Project Description

In this project you will investigate the exponential distribution in R and compare it with the Central Limit Theorem. The exponential distribution can be simulated in R with rexp(n, lambda) where lambda is the rate parameter. The mean of exponential distribution is 1/lambda and the standard deviation is also 1/lambda. Set lambda = 0.2 for all of the simulations. You will investigate the distribution of averages of 40 exponentials. Note that you will need to do a thousand simulations.

Illustrate via simulation and associated explanatory text the properties of the distribution of the mean of 40 exponentials. You should

  1. Show the sample mean and compare it to the theoretical mean of the distribution.
  2. Show how variable the sample is (via variance) and compare it to the theoretical variance of the distribution.
  3. Show that the distribution is approximately normal.

Project Simulation

Sample Mean vs Theoretical Mean

We firstly analyze the sample mean and compere it to the theoretical mean

library(ggplot2)
set.seed(25082502)
lambda <- 0.2 ## Set lambda as per instructions
nexp <- 40 ## number of distributions
nsim <- 1000 ## number of simulations
mns <- NULL  ## set msn to null 
for (i in 1 : nsim) mns <- c(mns, mean(rexp(40,lambda)))
hist(mns,col="blue",main="Distribution of Means of rexp")

If we observe histogram, with a mean of 4.9900252 , we can compare to 1/lambda (5), we observed the distribution of means is centered in the theoretical mean.

Sample Variance vs Theoretical Variance

varxp <- ((1/lambda)^2)/nexp ## theoretical variance
varmean <- var(mns) ## variance of the means

And we see that the theoretical variance is 0.625, whereas the variance of the means is 0.6111165, which they can be compared.

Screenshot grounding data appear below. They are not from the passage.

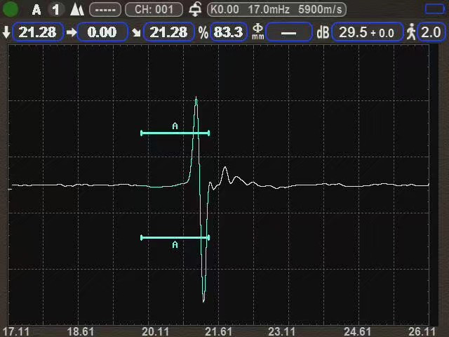The width and height of the screenshot is (449, 337).
Task: Click the double-peak signal icon in top bar
Action: [77, 10]
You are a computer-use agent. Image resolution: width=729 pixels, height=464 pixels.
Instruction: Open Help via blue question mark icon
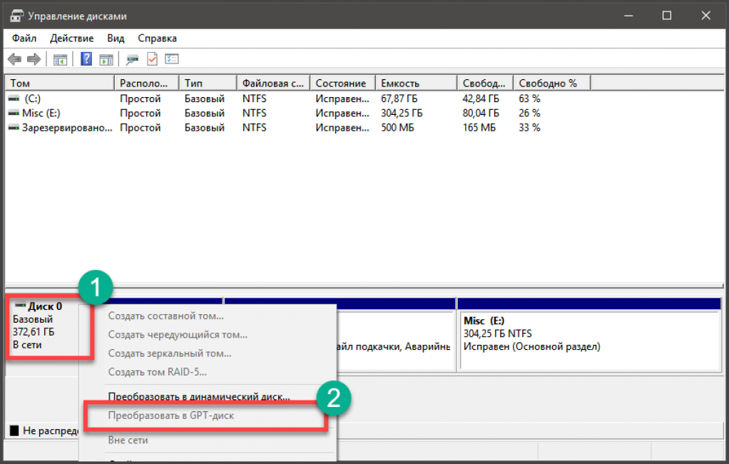coord(86,59)
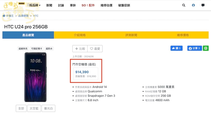Add phone to favorites with 最愛
211x115 pixels.
tap(95, 49)
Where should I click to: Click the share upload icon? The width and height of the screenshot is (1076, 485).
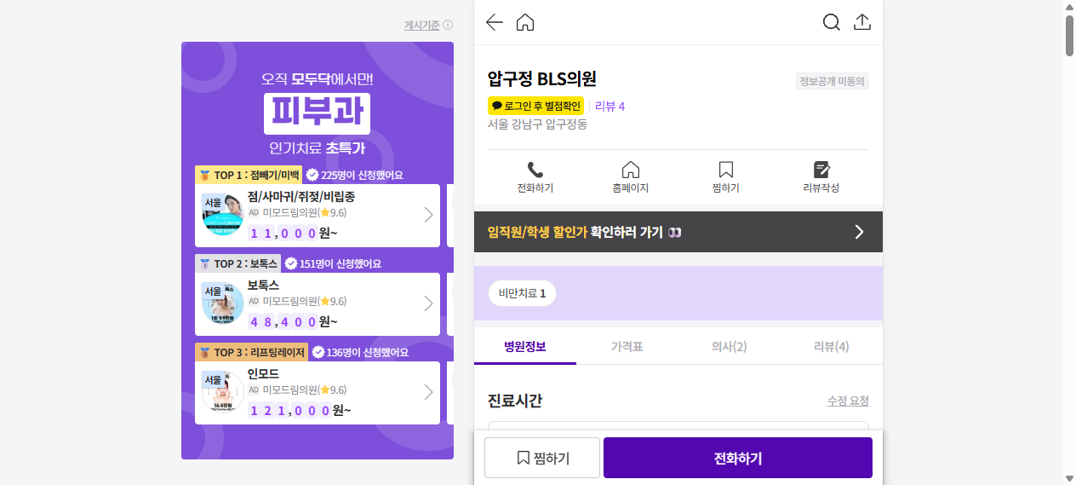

Comparing to a Normal Distribution

Accordoing to above histagram, is is “similar” to a normal distribution (i.e. what the Central Limit Theorem states “In probability theory, the central limit theorem (CLT) states that, given certain conditions, the arithmetic mean of a sufficiently large number of iterates of independent random variables, each with a well-defined expected value and well-defined variance, will be approximately normally distributed, regardless of the underlying distribution”)

plotdata <- data.frame(mns)
plot1 <- ggplot(plotdata,aes(x = mns))
plot1 <- plot1 +geom_histogram(aes(y=..density..), colour="black",fill="green")
plot1<-plot1+labs(title="Distribution of Means of rexp", y="Density")
plot1<-plot1 +stat_function(fun=dnorm,args=list( mean=1/lambda, sd=sqrt(varxp)),color = "red", size = 1.0)
plot1<-plot1 +stat_function(fun=dnorm,args=list( mean=mean(mns), sd=sqrt(varmean)),color = "black", size = 1.0)
print(plot1)

So we see it can compare to a Normal distribution (Black represents the calculated Normal Distribution, and Red represents the theoretical one)

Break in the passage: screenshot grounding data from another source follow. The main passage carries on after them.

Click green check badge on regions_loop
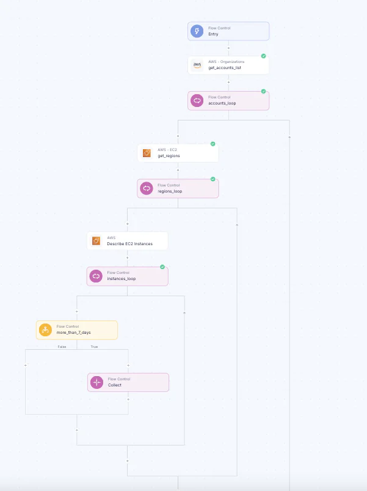pos(213,179)
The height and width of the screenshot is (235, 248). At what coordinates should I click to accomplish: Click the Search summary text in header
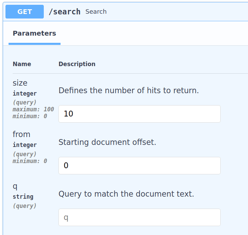[96, 12]
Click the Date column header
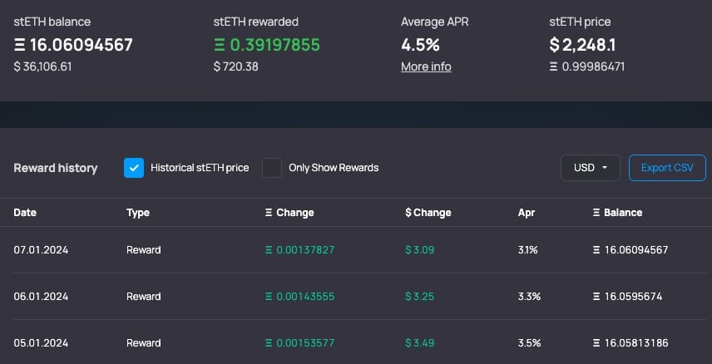712x364 pixels. tap(25, 213)
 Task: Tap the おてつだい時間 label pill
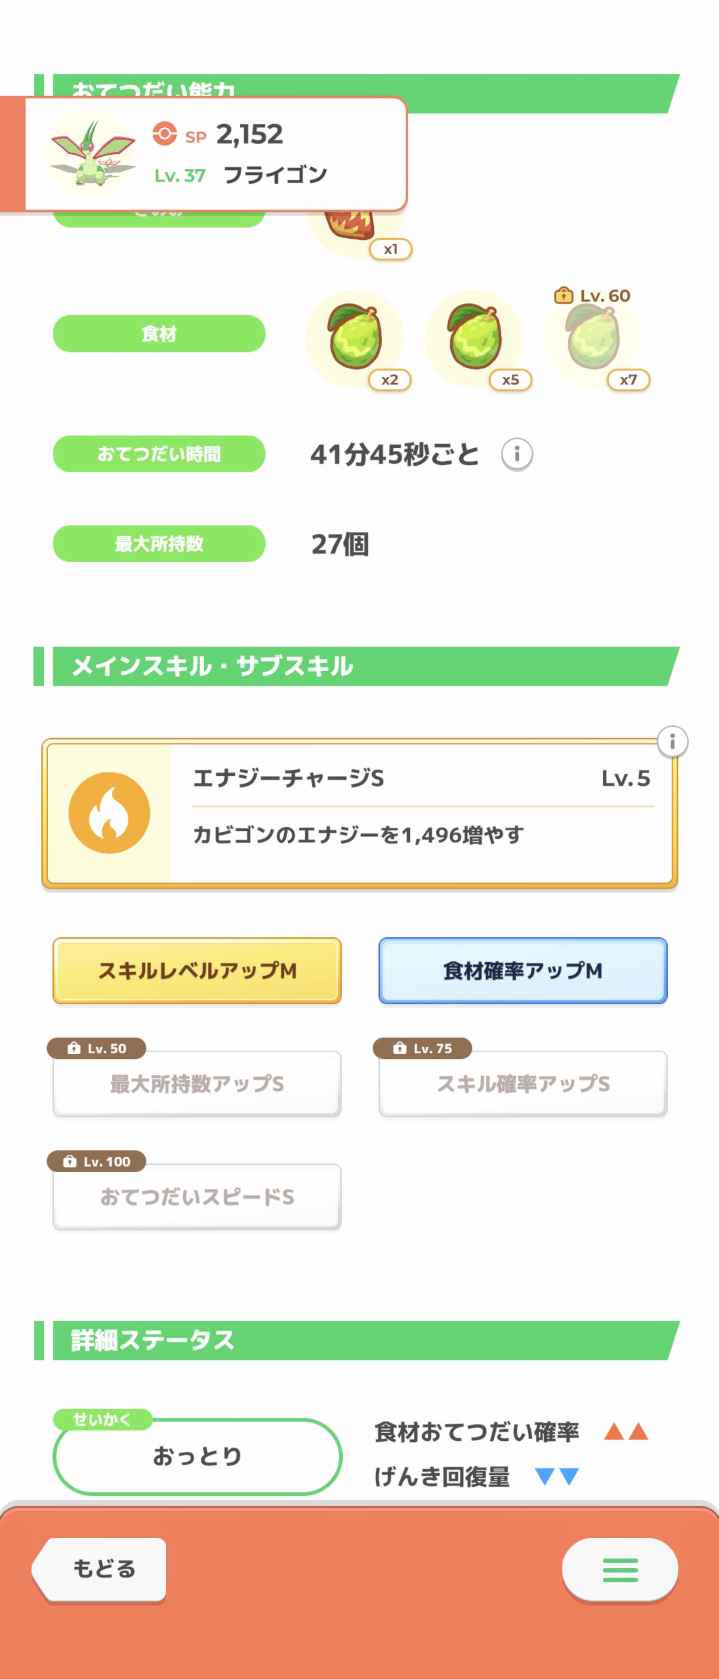[159, 454]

What would happen with a bigger number of simulations… let’s say 100.000:

set.seed(25082502)
lambda <- 0.2 ## Set lambda as per instructions
nexp <- 40 ## number of distributions
nsim <- 100000 ## number of simulations
mns <- NULL  ## set msn to null 
for (i in 1 : nsim) mns <- c(mns, mean(rexp(40,lambda)))
varxp <- ((1/lambda)^2)/nexp ## theoretical variance
varmean <- var(mns) ## variance of the means

plotdata <- data.frame(mns)
plot1 <- ggplot(plotdata,aes(x = mns))
plot1 <- plot1 +geom_histogram(aes(y=..density..), colour="black",fill="green")
plot1<-plot1+labs(title="Distribution of Means of rexp", y="Density")
plot1<-plot1 +stat_function(fun=dnorm,args=list( mean=1/lambda, sd=sqrt(varxp)),color = "red", size = 1.0)
plot1<-plot1 +stat_function(fun=dnorm,args=list( mean=mean(mns), sd=sqrt(varmean)),color = "black", size = 1.0)
print(plot1)

Conclusion

It was observed that with a larger number of observations in our example 100000, the approximation is better.